The 1,575+ member Skink family is the lizard world’s largest…and a lizard fan’s dream come true! Within their ranks we find legless “sand-swimmers” (and water-swimmers!), tree-top dwellers, live-bearers. Lizard “rule breakers” include the communal-dwelling Great Desert Skink and the Prehensile-Tailed Skink, which exhibits a complex family structure. Both first-time lizard owners and pros looking for a challenge can easily find a skink (or many!) that meets their skill level.


Skinks belong to the family Scincidae, the largest of the lizard families composed of over 1,575 species.

Range and Habitat

Skinks are found worldwide but most abundant in Africa and Indo-Australia. They are found in various habitats because the different species can be terrestrial, arboreal, or aquatic.
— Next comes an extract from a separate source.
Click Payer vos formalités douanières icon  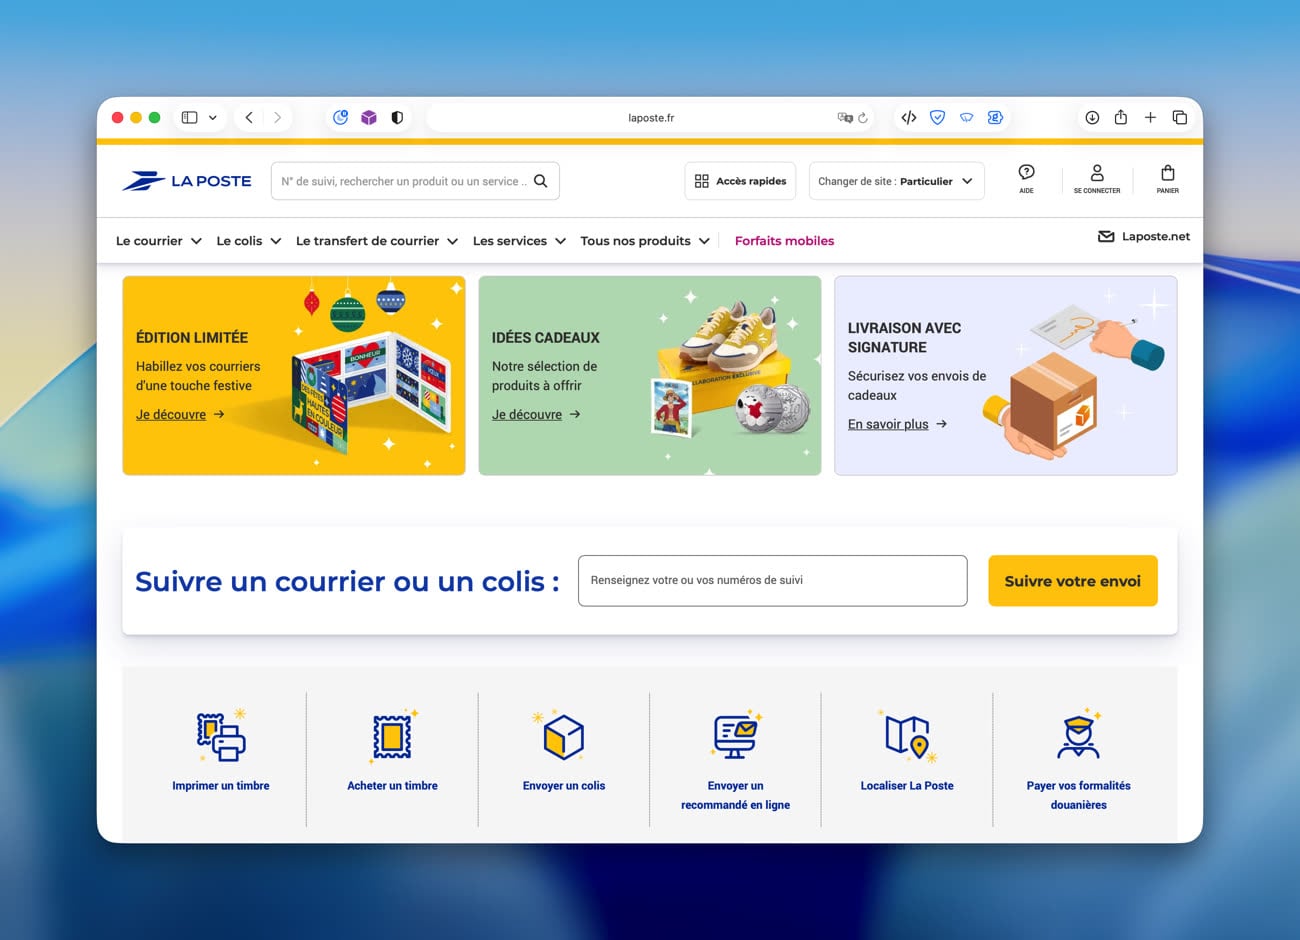pos(1078,737)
Some are burrowers, while others are desert dwelling “sand swimmers.”

Appearance and Temperament

Skinks look similar to other lizards but some species have very small legs and no necks. A few species have no legs at all, resembling snakes. They typically have long, cylindrical bodies covered with smooth, shiny, overlapping scales similar to fish. They have long tails that are shed (they regenerate) when they are distressed.
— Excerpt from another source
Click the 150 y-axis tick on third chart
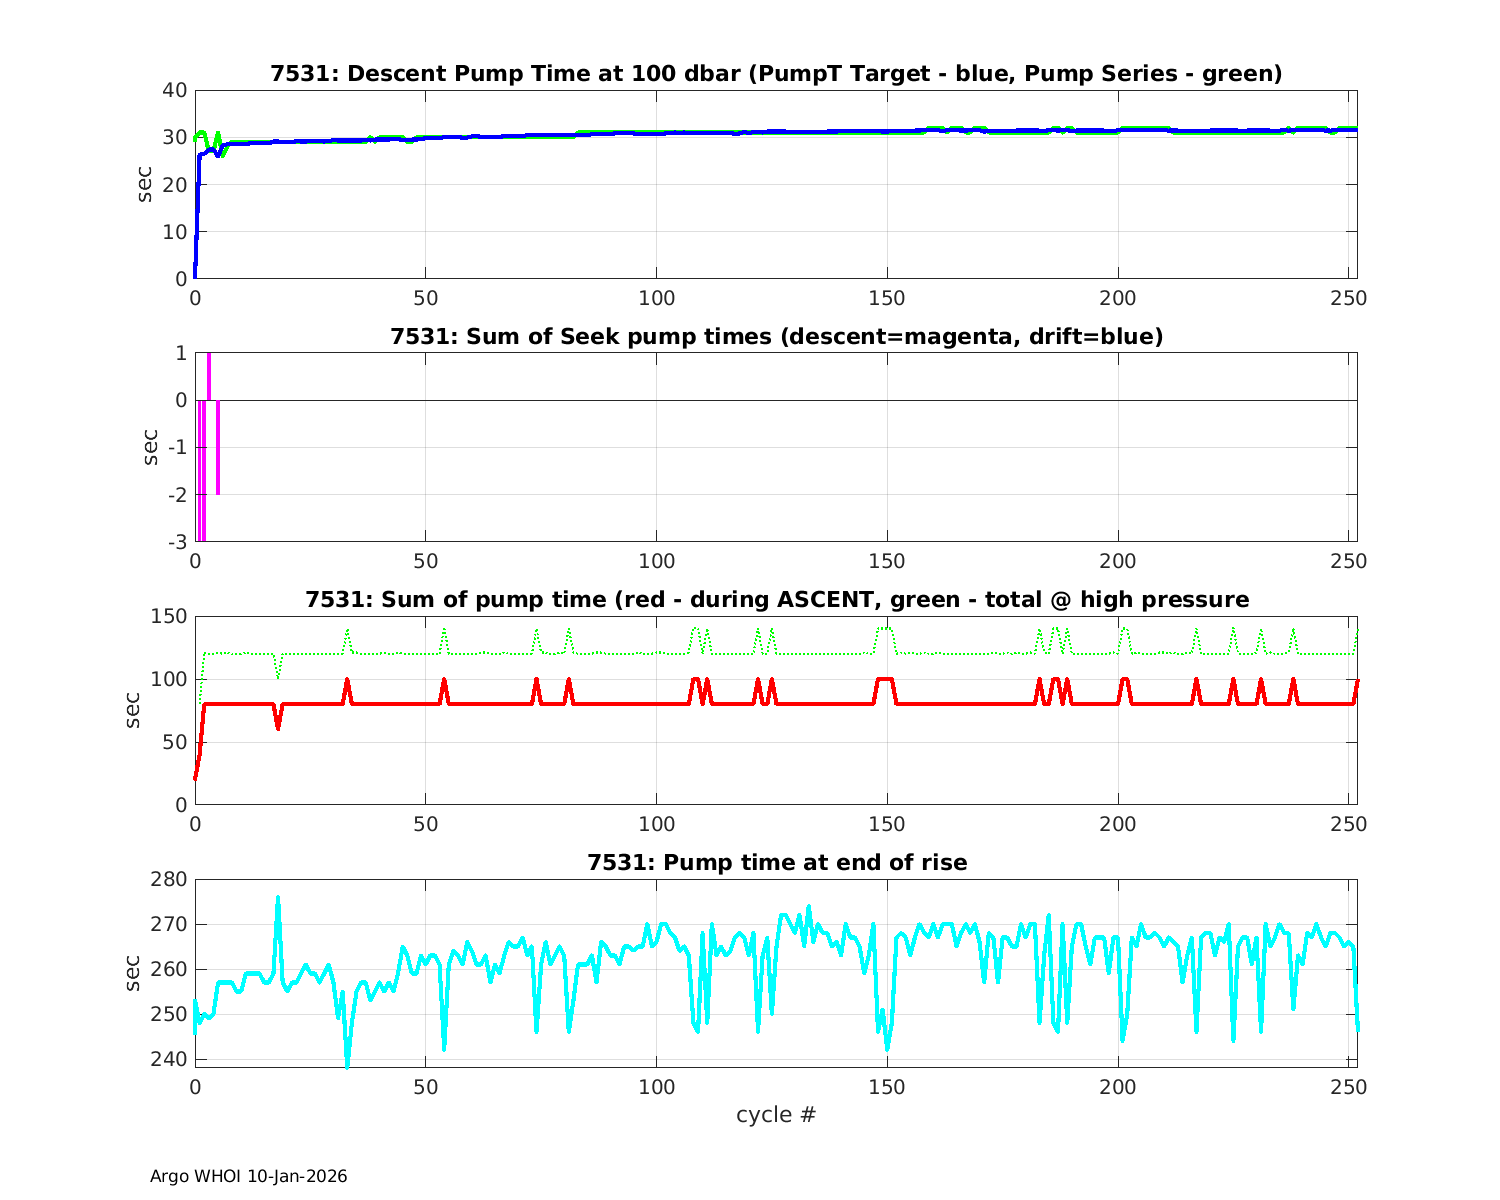Screen dimensions: 1500x1200 pyautogui.click(x=169, y=616)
Most Skinks are about 8 inches in length, with the biggest specie (Corucia zebrata) growing to 24 inches. Males have broad, cone-shaped heads but unlike most lizards, they don’t have femoral pores. The pupils are round, with a transparent lower lid that allows the Skink to see even when the eyelids are closed.

Skink Housing

About half of Skink species are egg-layers, and the other half live bearing; as primitive placentas are present in certain species, they can be classified as truly viviparous. Some, such as the USA’s Great Plains Skink (Pleistiodon obsoletus) brood and guard the eggs until the babies are hatched. Some male Skinks display bright red or orange markings during breeding season. The popularly-kept Prehensile-Tailed Skink (Corucia zebrata), exhibits complex social behaviors, including defense of the young, while Australia’s Great Desert Skink (Liopholis kintorei) lives in extended family groups. Family members cooperate in constructing complex, communal burrows that are utilized for years.

Skink Diet

Skinks are mostly carnivorous. They prey on insects (crickets, grasshoppers, beetles), worms, snails, small rodents, and other lizards. Captive Skinks can also be given fruits, vegetables, and leafy greens. A few species are herbivorous.